I thought I would go through a book this week and in to next week. Over the Christmas break, I had dinner with a friend, who works in a church but not heavily into Biblical studies. Over dinner, he asked me to explain the New Perspective on Paul. He had heard about it at church and in the Christian media. So, along that line I thought I would go through Magnus Zetterholm’s “Approaches to Paul: A Student’s Guide to Recent Scholarship.”
Zetterholm does an exceptional job of over viewing the history and current trends in the study of Paul by analyzing the major works that have contributed to Pauline scholarship. He broadly lays out three main groupings, the standard view, new perspective, and beyond the new perspective. These form the main portion of his work with some introductory and concluding chapters.
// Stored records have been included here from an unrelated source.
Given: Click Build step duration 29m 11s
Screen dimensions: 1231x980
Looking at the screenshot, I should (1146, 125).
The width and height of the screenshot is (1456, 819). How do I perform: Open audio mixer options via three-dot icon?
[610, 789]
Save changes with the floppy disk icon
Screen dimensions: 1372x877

I wanted to skip the first chapter, which is a history of Paul and his missions, and jump into what has lead to the necessity for a new perspective on Paul. Zetterholm begins with the Tubingen School and the influence of Hegel. Hegel’s philosophy, in many ways, and was understood as open theology back up in light of the Enlightenment. Hegel’s understanding of reality functioned in a process. Each generation gives rise to a higher ordered understanding, followed by another even higher understanding. This view sees the past as “a lower evolutionary form than the present, and the future always holds something better in store. The reason for this s that the dialectical process is not governed by chance…The history of the world is thus a process run by reason, which in reality is the true lord of the world” (34).
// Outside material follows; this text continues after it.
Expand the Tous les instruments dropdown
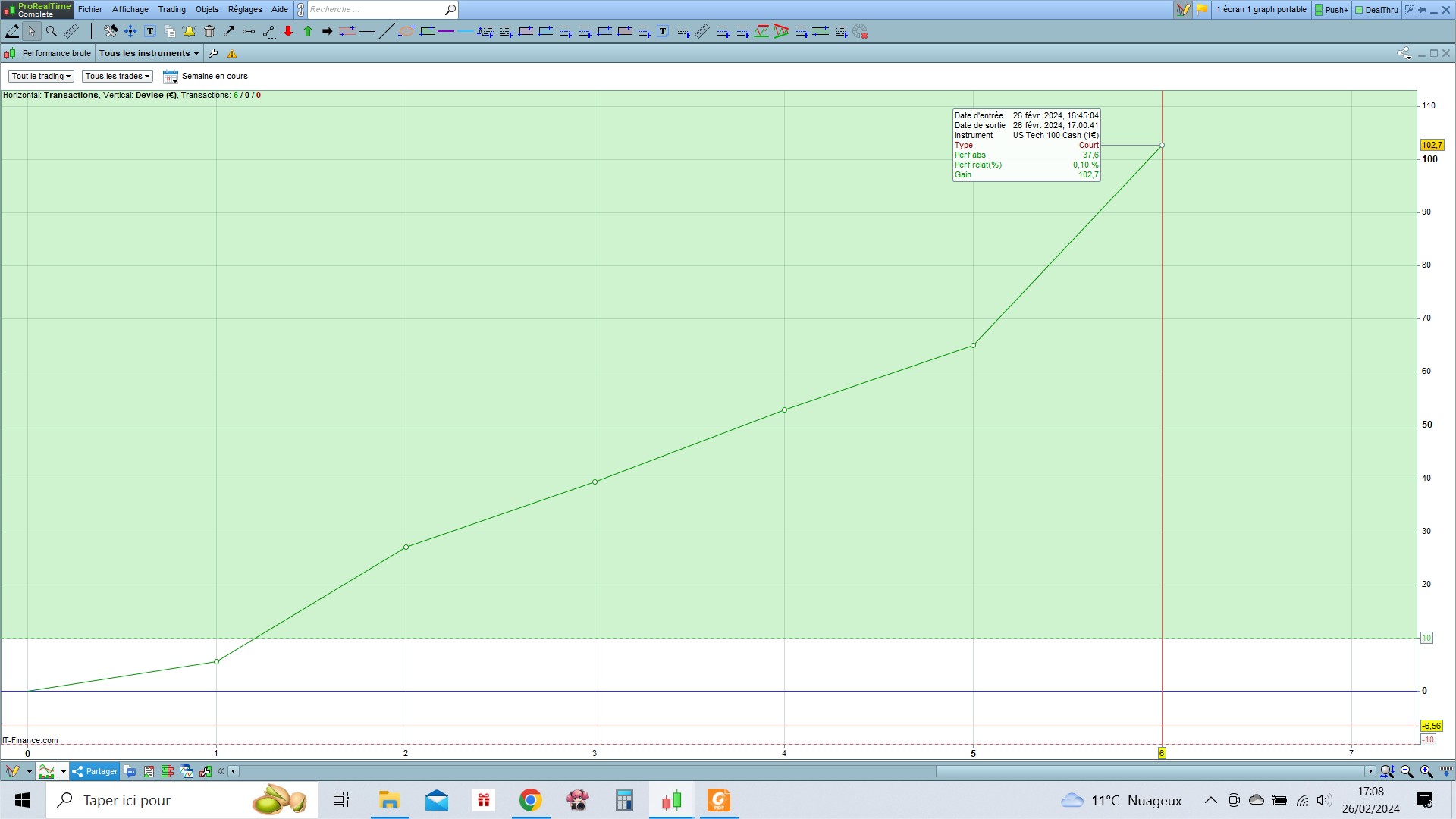[149, 53]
This influenced the way Biblical scholars viewed Judaism, mostly in theological terms. Zetterholm notes the work of F.C. Baur who was influenced by Hegel and the Tubingen School. In Baur’s writing of history, Paul argues against Judaism. Paul represents a later, higher understanding than earlier Judaism. With Hegel’s ideas in mind, it is easy to see how this can lead to anti-Semitic notions of Judaism. Zetterholm draws on the historical nature of anti-Semitism in Christian communities, noting that distinctions where made between Jews and Christians from an early point in Christian history.